NY court freezes bid to claim 39,069 bitcoin wallets (~$293B)

A New York judge stayed a lawsuit seeking ownership of 39,069 bitcoin addresses worth about $293 billion after an attorney filed an amicus brief arguing the addresses were not abandoned.

A New York Supreme Court judge on June 5 stayed a suit that sought ownership of 39,069 bitcoin addresses, halting efforts to obtain a default judgment while the matter proceeds to further hearing. The court action followed an amicus brief filed by attorney Ian R. Cohen on May 29 challenging the legal basis for the claim.
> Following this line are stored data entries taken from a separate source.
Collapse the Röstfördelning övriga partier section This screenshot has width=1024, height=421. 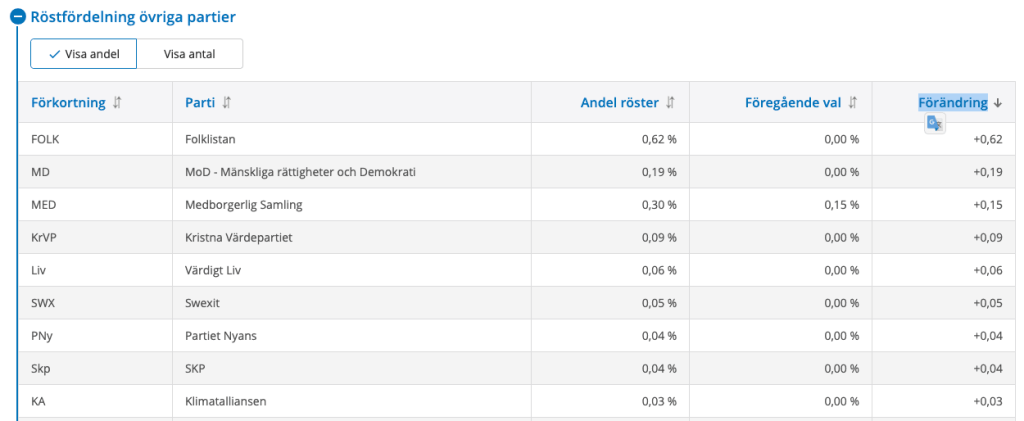click(18, 18)
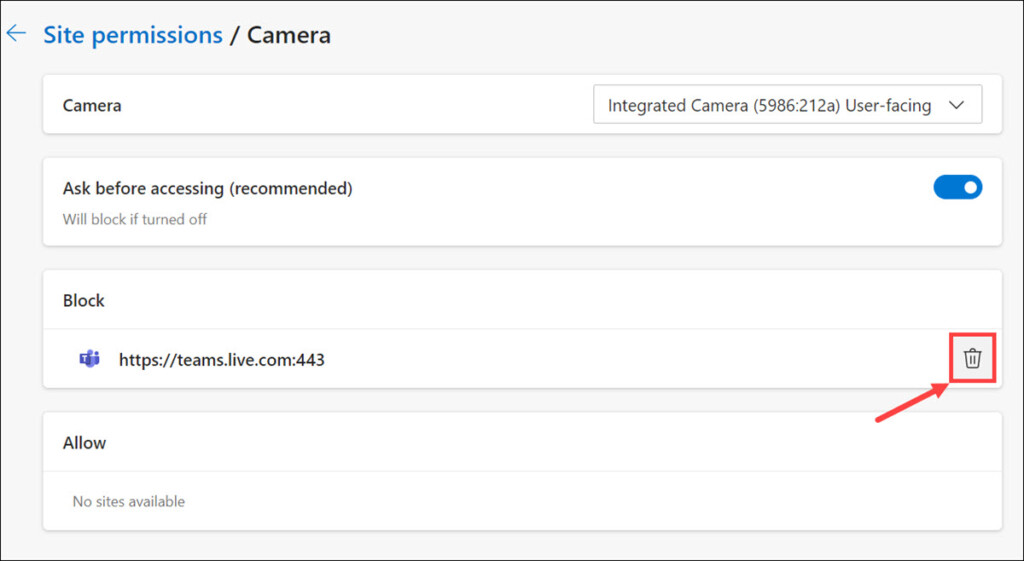This screenshot has width=1024, height=561.
Task: Open the Integrated Camera selection dropdown
Action: pyautogui.click(x=786, y=105)
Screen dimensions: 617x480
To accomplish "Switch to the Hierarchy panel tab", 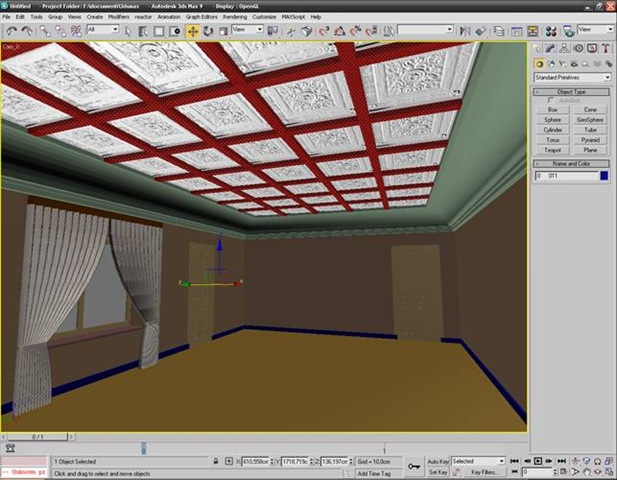I will click(564, 48).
The suit, filed March 11 and amended May 1, is styled as ABC Company, XYZ Company, and Noah Doe v. John Does 1–39,069. The plaintiff identified as Noah Doe says he used an algorithm to find dormant bitcoin addresses he believed showed a security vulnerability, delivered lists of those addresses to the NYPD’s 17th Precinct between December 2024 and April 2025, and inserted OP_RETURN messages directing holders to a webpage with 90 days to prove ownership. Of 42,001 addresses initially listed, 424 showed on‑chain activity and were removed from the claim; the remaining 39,069 are the focus of the lawsuit.
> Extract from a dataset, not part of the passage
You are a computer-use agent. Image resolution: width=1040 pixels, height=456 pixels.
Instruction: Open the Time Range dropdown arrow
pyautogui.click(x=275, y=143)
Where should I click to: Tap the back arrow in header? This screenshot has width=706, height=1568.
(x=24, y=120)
Cohen’s filing argues New York’s lost-and-found statute, Article 7-B of the Personal Property Law, applies to tangible items and not to entries on a public blockchain. The brief asserts that scanning a public ledger does not make the scanner a “finder” under the statute and that dormancy alone does not equal abandonment. “Mere inactivity, no matter how prolonged, is not abandonment,” Cohen wrote, and he invoked a common bitcoin maxim: “Not your keys, not your coins.”
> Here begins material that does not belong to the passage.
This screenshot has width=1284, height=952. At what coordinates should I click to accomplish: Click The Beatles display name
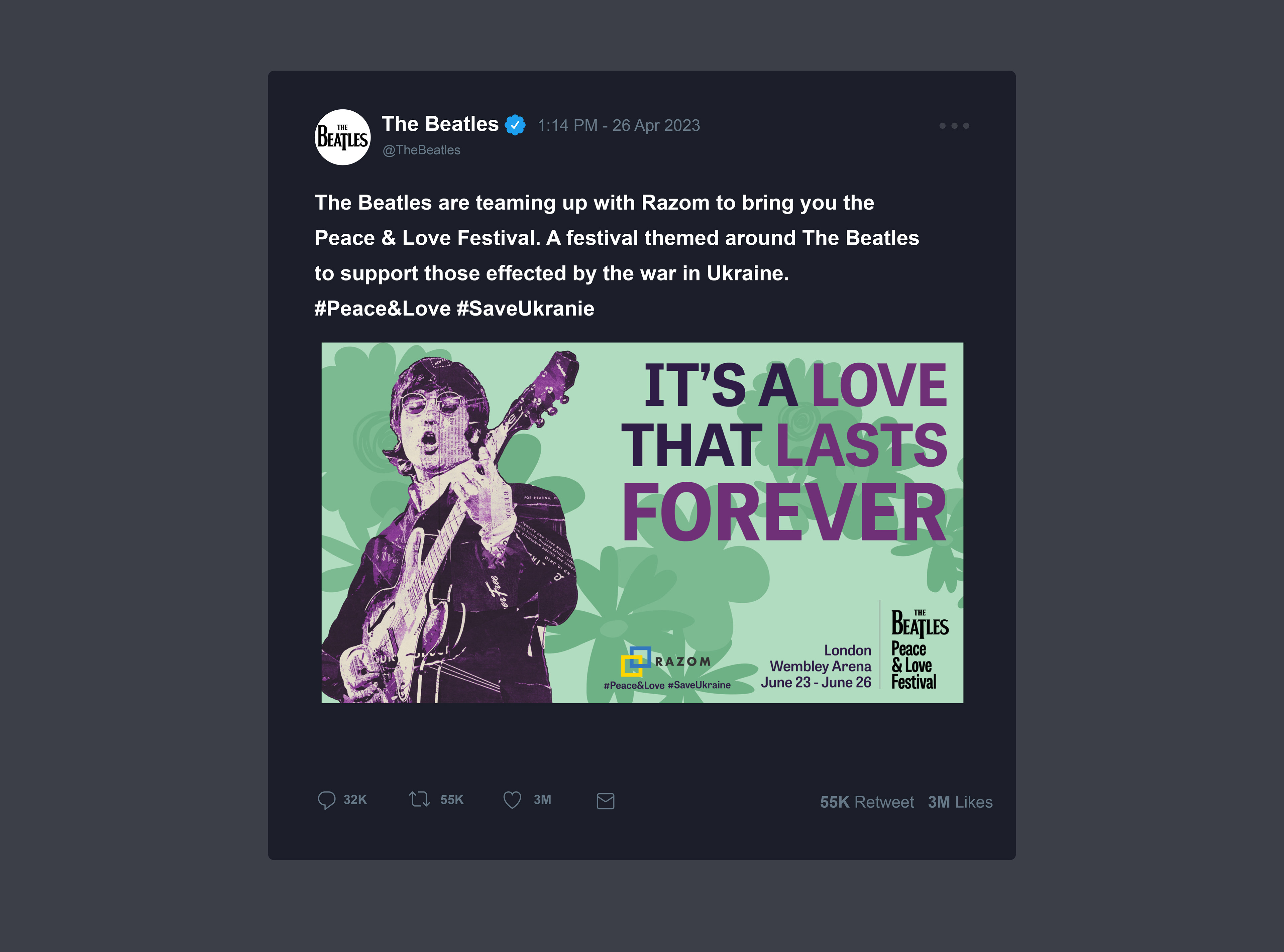[440, 124]
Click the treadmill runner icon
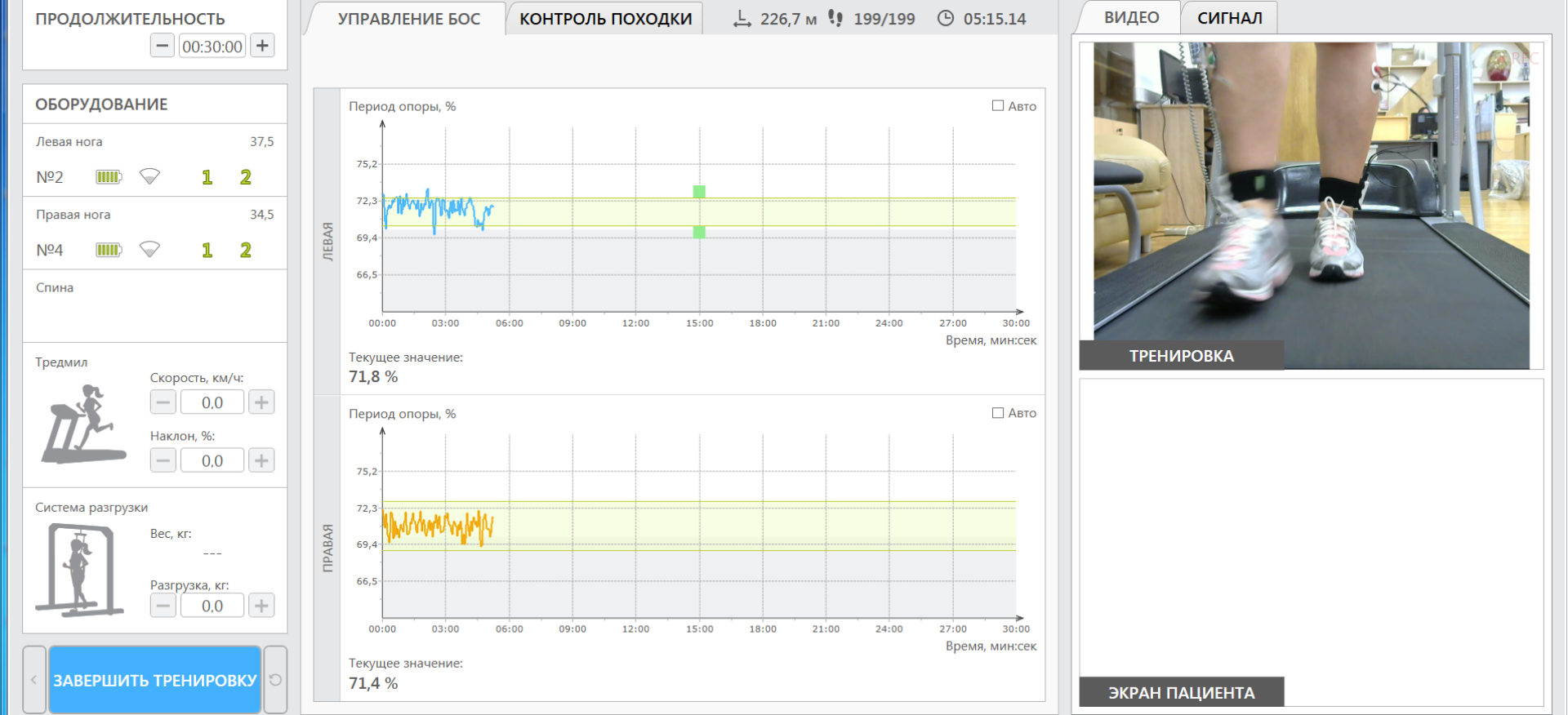 tap(83, 424)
The amicus brief also pointed to New York’s Abandoned Property Law, amended in 2022 to address unclaimed virtual currency, which directs dormant crypto to the State Comptroller rather than to private claimants. The filing raised questions about whether OP_RETURN messages and a global press release constitute constitutionally adequate notice and noted jurisdictional issues, including whether bitcoin has a legal situs in New York and whether most wallet holders are New York residents.

Acting Justice Emily Morales-Minerva recused herself from the case on March 23, citing an ethical conflict tied to related decisions in the jurisdiction. On June 5, Judge Kathy J. King issued a Decision and Order on Motion No. 001 that the court described as an injunction and restraining order and stayed proceedings on Motion No. 004 tied to the amicus filing.

The litigation coincides with renewed on‑chain activity in some of the oldest defendant addresses. On June 6, a wallet dormant since June 17, 2011, moved 47.26 BTC. On June 2, another address last active in March 2011 moved 35.55 BTC, and a separate transfer spent 25 BTC tied to a Casascius coin redemption. Alex Thorn, head of firmwide research at Galaxy, wrote that several 2011-era coins named in the case have begun moving onchain.

The stay prevents the plaintiffs from obtaining an uncontested default judgment while the court considers the legal challenges raised in Cohen’s brief. The next court date will address whether New York’s lost-and-found statute or the state’s escheat framework governs dormant bitcoin and other legal questions raised by the filings.